La filière de l’agriculture biologique, boostée par la demande des marchés européens, séduit de plus en plus d’agriculteurs marocains. Pourtant, rien n’est prévu par le gouvernement pour encourager ces exportations.
Sous une serre, des ouvriers montés sur échasses ajustent la hauteur des plants de tomates-cerises, qui grimpent le long de fils suspendus. Au sol, les ouvrières, pressées par les “yallah !” des contremaîtres, se courbent pour ramasser les fruits déjà mûrs. Nous sommes à Sidi Farès, région d’Azemmour, dans une ferme maraîchère de 18 hectares.
Une exploitation agricole comme les autres, à un détail près. Ici, on ne cultive que du “bio” : les légumes poussent sans l’aide d’engrais ni de pesticides chimiques. Au Maroc, les cultures biologiques couvrent aujourd’hui près de 20 000 hectares. Cela ne représente que 0,2 % des surfaces agricoles, mais l’évolution des exportations donne une idée de la tendance actuelle : moins de 2000 tonnes de produits bio ont été exportés en 1999, et plus de 7000 en 2007, selon les chiffres de l’EACCE (Etablissement de contrôle et de coordination des exportations). Une croissance boostée par la demande européenne, qui augmente à un rythme de 20% par an.

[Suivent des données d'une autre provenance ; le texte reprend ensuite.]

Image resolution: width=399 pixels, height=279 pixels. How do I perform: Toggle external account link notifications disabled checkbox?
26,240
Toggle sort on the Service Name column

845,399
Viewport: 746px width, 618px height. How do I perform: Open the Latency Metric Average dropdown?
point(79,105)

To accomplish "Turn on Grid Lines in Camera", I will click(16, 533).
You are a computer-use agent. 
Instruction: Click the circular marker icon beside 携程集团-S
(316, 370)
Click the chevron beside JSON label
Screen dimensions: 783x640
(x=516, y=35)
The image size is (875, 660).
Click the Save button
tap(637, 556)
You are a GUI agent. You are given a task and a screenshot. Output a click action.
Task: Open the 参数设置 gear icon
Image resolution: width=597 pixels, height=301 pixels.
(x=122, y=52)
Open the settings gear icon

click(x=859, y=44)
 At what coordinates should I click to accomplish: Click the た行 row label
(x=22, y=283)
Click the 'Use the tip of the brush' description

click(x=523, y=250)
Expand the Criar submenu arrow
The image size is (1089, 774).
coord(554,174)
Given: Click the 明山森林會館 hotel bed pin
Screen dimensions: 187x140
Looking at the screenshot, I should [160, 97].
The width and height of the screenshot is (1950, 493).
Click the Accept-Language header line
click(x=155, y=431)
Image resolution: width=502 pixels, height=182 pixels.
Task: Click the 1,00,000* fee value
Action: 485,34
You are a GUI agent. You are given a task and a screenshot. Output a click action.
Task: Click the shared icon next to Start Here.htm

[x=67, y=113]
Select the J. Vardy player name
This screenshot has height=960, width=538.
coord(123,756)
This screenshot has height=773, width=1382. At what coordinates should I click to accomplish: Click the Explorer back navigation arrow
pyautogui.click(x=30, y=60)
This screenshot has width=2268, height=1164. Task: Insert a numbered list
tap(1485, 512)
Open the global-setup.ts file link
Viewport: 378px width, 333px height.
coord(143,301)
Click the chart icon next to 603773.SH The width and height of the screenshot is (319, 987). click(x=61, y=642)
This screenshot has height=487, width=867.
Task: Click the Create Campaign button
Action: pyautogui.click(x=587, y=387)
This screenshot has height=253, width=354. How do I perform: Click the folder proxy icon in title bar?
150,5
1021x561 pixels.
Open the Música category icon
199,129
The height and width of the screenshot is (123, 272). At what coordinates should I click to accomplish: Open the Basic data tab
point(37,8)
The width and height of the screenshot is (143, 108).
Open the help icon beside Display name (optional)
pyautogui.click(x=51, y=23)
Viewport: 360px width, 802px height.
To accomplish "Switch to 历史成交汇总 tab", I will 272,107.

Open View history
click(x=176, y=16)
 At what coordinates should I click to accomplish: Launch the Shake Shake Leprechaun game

Le bio, d’abord à l’export
Le marché local, quant à lui, reste embryonnaire. Et pour cause : le consommateur marocain n’est pas encore prêt à payer un supplément de prix (environ 15% sur les marchés européens) pour consommer du bio. Surtout, vendre cette catégorie de produits relèverait du paradoxe : notre agriculture est, par défaut, majoritairement “bio”, la plupart des paysans étant trop pauvres pour s’offrir des engrais ou des pesticides. Pourquoi alors payer plus cher des légumes “beldi” que l’on peut acheter au marché du coin ? Certes, les cultures utilisant engrais et pesticides se font de plus en plus nombreuses. Le Maroc a été récemment rappelé à l’ordre par la Commission européenne, après la découverte de résidus de pesticides dans de la menthe à destination de l’Europe. Mais dans la plupart des cas, les champs locaux restent vierges de tout produit chimique. “Du coup, le passage au bio, qui prend un ou deux ans en Europe, est bien plus rapide ici. Et pour les cultures ‘sauvages’ comme l’argan, la conversion peut même être immédiate”, explique Vanessa Bernard, responsable d’Ecocert, organisme délivrant des certifications “bio”, indispensables pour l’exportation vers l’Union européenne ou les Etats-Unis. C’est justement en ciblant ces marchés que des exploitants se convertissent au bio. “Les prix sont beaucoup plus stables que dans l’agriculture conventionnelle, souligne David Ohnona, directeur de la société Agrior, qui exploite la ferme maraîchère de Sidi Farès. Et les clients sont fidèles, car ils ont du mal à trouver de nouveaux fournisseurs fiables”, ajoute-t-il.